State how many lines of the material below contain the string "Toggle", treating uppercase and lowercase letters as distinct. Give only the number.

══════

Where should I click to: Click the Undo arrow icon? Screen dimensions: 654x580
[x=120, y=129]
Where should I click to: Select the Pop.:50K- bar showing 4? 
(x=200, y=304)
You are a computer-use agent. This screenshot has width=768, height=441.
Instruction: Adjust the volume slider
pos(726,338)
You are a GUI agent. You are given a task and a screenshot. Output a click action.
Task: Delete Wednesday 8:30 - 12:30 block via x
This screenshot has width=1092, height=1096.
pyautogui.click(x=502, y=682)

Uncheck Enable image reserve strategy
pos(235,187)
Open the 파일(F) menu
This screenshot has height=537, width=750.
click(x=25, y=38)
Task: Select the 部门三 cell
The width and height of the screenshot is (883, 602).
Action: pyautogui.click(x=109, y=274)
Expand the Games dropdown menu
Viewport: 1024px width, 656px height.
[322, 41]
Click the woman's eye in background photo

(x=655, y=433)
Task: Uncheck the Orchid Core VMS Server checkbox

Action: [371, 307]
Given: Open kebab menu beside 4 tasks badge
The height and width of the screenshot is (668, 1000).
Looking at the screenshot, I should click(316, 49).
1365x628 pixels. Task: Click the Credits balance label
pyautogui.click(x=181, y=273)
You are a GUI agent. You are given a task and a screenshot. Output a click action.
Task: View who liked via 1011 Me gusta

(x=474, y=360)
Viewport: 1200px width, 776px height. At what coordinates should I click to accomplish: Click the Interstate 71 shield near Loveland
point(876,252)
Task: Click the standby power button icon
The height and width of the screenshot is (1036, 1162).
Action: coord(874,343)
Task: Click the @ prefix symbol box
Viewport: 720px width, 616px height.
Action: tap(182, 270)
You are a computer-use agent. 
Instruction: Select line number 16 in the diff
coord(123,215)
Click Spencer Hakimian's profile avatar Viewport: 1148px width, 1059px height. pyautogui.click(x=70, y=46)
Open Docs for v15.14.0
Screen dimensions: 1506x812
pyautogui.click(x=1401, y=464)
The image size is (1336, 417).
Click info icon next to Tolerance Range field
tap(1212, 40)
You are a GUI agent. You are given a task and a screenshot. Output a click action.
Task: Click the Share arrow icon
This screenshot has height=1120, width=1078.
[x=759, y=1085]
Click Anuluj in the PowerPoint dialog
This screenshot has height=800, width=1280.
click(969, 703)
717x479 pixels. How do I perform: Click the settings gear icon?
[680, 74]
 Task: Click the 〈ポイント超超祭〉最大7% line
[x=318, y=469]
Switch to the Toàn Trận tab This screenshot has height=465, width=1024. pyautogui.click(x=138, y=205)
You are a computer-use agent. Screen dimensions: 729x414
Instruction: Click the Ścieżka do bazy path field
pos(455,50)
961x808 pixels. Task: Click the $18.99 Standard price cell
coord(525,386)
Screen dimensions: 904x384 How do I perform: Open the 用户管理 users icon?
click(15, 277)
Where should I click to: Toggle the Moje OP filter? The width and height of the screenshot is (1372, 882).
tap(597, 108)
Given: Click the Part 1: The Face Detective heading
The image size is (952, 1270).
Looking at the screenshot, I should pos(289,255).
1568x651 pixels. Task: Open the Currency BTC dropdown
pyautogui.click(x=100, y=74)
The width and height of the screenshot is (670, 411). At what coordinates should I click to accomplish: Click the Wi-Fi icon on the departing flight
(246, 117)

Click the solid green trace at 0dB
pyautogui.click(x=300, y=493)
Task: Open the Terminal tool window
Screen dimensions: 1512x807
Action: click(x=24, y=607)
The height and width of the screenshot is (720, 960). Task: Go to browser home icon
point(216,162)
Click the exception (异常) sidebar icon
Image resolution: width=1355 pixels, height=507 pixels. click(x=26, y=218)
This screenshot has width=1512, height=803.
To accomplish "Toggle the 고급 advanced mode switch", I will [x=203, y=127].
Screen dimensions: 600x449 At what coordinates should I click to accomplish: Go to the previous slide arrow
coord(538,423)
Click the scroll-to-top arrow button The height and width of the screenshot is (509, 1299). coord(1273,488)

══════

### RIGHT ANSWER
2